-
Enhancement
-
Resolution: Unresolved
-
P2
-
None
If we see ZGC allocation stalls, that mean that the allocation rate is higher than what ZGC can keep up with, and you’re running out of available heap space; ZGC has slowed down the application threads.
There are currently no specific allocation stall events, but there is a counter event containing the information. A separate allocation stall event may be introduced. Either way, we can look at the counter event for now. Note that the required event is off by default. This is fine, as the fact that the event is off will be explicitly shown using our standard rules mechanisms (rule will be N/A, and the dependent event type(s) will be listed in the message letting the user know that the event(s) must be on for the rule to work).
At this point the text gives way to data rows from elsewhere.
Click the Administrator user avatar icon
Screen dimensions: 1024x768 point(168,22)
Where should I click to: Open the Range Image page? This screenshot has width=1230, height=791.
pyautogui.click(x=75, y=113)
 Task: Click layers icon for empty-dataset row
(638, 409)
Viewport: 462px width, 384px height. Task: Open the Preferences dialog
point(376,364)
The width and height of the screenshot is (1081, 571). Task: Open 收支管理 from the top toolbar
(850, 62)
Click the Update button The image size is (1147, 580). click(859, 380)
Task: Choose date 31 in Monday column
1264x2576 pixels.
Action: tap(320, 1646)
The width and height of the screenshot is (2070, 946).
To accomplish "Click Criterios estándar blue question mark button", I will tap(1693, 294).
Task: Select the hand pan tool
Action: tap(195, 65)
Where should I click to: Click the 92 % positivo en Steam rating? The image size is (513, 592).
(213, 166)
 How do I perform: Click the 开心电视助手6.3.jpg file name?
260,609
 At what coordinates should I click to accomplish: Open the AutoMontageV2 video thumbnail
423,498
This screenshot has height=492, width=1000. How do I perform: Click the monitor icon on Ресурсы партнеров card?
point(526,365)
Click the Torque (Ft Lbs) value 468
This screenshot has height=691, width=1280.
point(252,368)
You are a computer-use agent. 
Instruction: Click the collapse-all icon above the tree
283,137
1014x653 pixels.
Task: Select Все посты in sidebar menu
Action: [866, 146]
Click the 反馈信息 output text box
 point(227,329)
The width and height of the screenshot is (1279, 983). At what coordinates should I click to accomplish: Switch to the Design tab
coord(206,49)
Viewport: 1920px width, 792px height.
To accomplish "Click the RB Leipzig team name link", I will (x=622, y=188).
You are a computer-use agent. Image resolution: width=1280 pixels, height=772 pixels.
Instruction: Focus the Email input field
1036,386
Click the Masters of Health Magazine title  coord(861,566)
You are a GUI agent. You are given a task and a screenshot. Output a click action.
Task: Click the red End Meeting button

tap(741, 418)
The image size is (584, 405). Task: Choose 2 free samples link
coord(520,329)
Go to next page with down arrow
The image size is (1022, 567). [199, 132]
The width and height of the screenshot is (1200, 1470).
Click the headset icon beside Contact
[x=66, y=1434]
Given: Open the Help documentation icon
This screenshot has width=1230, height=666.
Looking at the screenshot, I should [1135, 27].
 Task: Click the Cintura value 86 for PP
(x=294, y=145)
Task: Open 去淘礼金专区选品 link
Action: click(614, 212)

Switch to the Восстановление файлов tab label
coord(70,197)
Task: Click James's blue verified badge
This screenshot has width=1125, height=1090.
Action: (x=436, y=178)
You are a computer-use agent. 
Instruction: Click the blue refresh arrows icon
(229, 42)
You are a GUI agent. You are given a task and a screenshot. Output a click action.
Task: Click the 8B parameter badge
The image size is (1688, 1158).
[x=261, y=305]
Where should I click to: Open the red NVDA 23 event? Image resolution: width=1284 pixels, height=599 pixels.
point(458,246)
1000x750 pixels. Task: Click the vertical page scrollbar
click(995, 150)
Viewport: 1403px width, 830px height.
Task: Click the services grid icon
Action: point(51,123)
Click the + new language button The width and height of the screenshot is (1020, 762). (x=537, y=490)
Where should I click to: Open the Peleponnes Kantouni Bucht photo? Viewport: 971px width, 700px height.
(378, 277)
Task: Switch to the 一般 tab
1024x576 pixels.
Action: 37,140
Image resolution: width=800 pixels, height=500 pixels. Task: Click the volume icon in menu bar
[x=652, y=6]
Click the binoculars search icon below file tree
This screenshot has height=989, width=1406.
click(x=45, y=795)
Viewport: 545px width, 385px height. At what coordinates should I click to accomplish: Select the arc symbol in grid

There are a few things that can be tried if this is found:
a) Increase the number of concurrent GC threads. This will help ZGC win the race. In your first GC log, there are 8 concurrent GC threads. It probably needs 10 or 12 concurrent GC threads in the absence of making other changes.
b) Increase the size of the Java heap to offer ZGC additional head room.
c) Make changes to the application to either reduce the amount of live data, or reduce the allocation rate.
We can likely make the rule more interesting by including data from allocation events, heap statistics and (possibly) old object sample events. That said, they should not be required for the rule to trigger. If data is available, however, we can probably add some flavour to the suggestions in 'b' and 'c'.